A role account is an email address tied to a function rather than a specific person. Common examples include info@, support@, admin@, sales@, hello@, team@, and noreply@. These inboxes are typically monitored by multiple people, or sometimes by no one. They have fundamentally different behavior from personal mailboxes — and that difference matters for your deliverability.
Why role accounts behave differently
When a marketing email lands in a personal inbox, the individual decides whether it's relevant. When it lands in a shared role account, it may be seen by multiple people who didn't subscribe, ignored entirely because no one owns it, or deleted by a junior employee who flags it as spam on behalf of the organization. Each of these outcomes is worse than the outcome with a personal inbox.
The unsubscribe and complaint problem
Because role inboxes are shared, any one person on the team can unsubscribe or click 'this is spam' — even if someone else on the same team signed up for the list. You can't control who monitors the inbox. This makes role accounts disproportionately likely to generate complaints and unsubscribes compared to personal addresses.
When role accounts are appropriate
Role accounts make complete sense for transactional email. A receipt sent to [email protected] reaches whoever manages billing. A support ticket notification to [email protected] reaches the right team. The key distinction is intent: transactional email is expected and relevant; marketing email is a different proposition for a shared inbox.

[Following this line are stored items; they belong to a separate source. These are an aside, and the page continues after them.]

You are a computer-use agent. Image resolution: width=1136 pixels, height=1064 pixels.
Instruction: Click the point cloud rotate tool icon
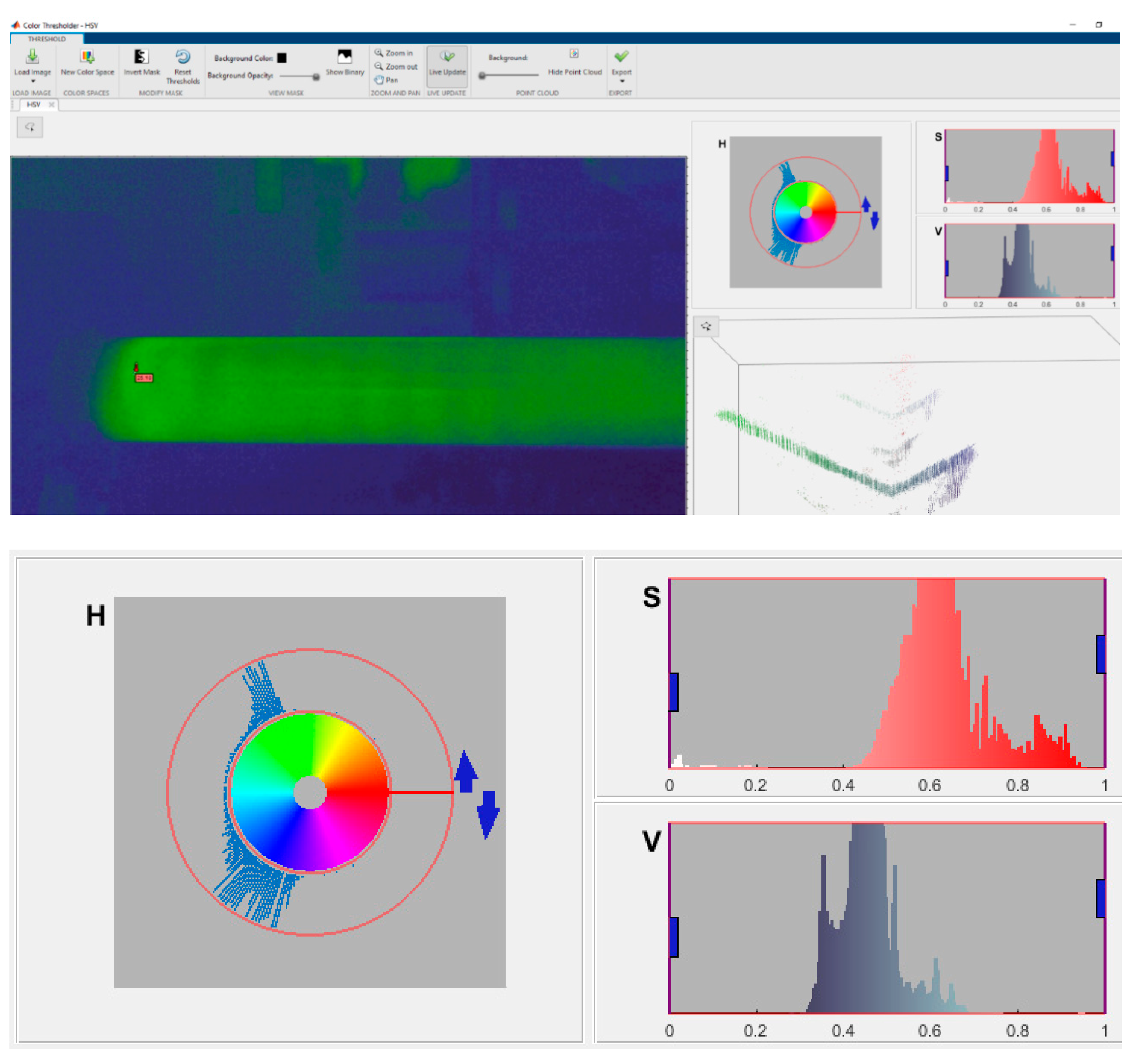(x=706, y=326)
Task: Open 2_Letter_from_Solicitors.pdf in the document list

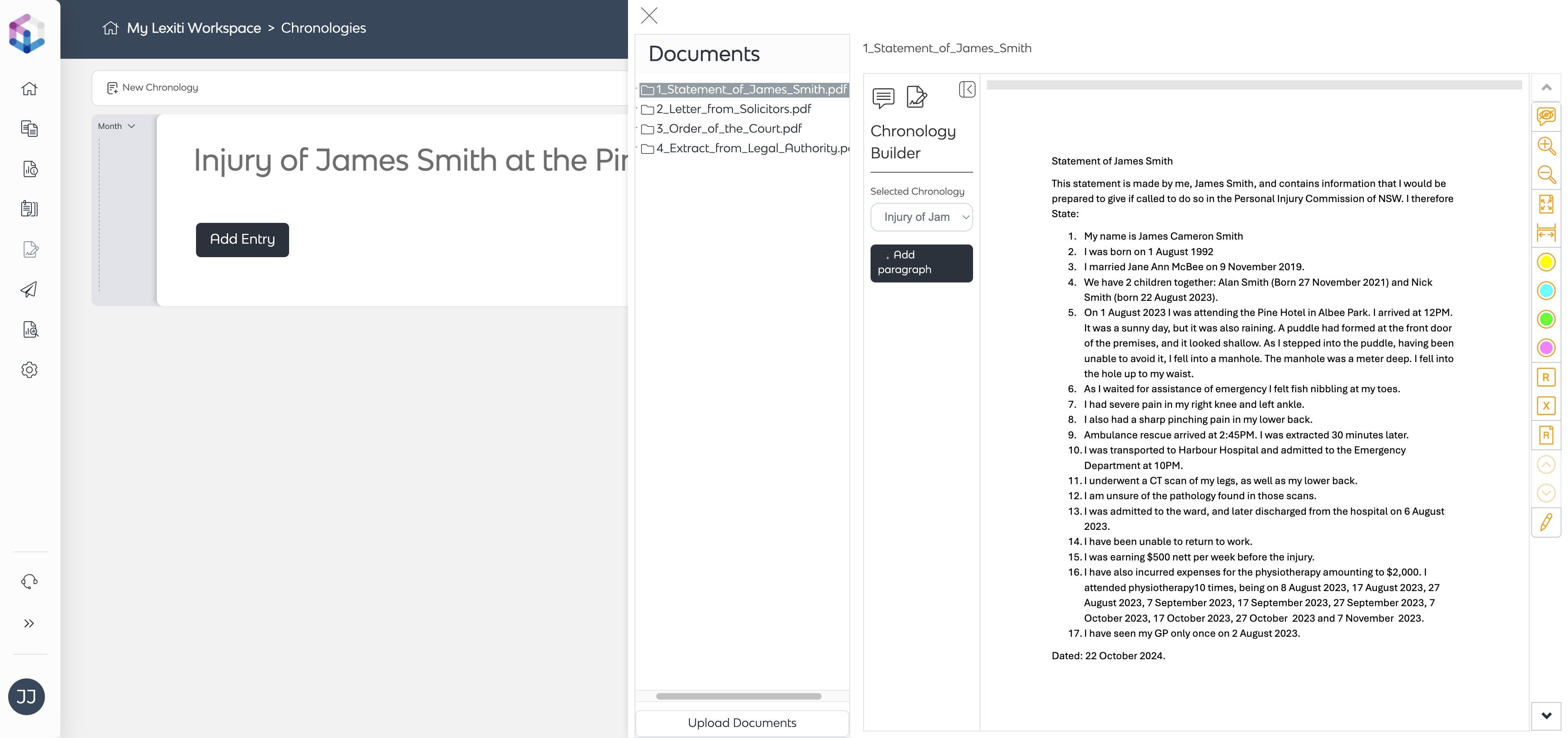Action: (x=733, y=109)
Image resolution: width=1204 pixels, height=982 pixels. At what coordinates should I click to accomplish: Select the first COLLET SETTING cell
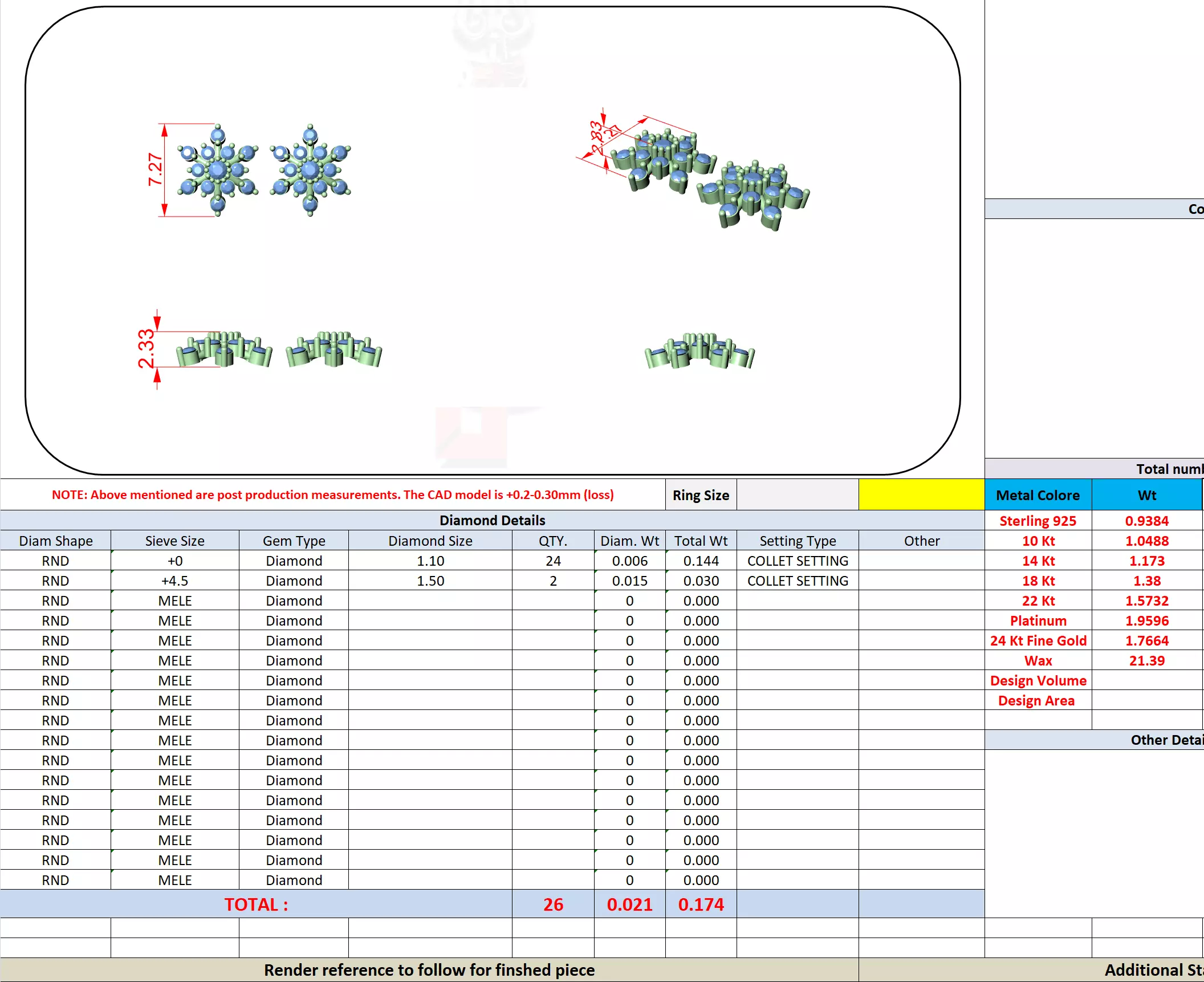coord(797,561)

- Transactional email to role accounts: appropriate
- Marketing email to role accounts: generally avoid
- Use the roleAccount field in the OhBounce.ai response to filter these addresses from marketing segments
- In sign-up forms, allow role accounts to register but tag them for exclusion from promotional sends
The impact on your metrics
In one analysis of a customer's B2B list, removing role accounts from their marketing segment increased open rates by 9 percentage points and reduced unsubscribe rates by 23%. The volume dropped slightly, but the signal quality improved significantly — which is what matters for long-term deliverability.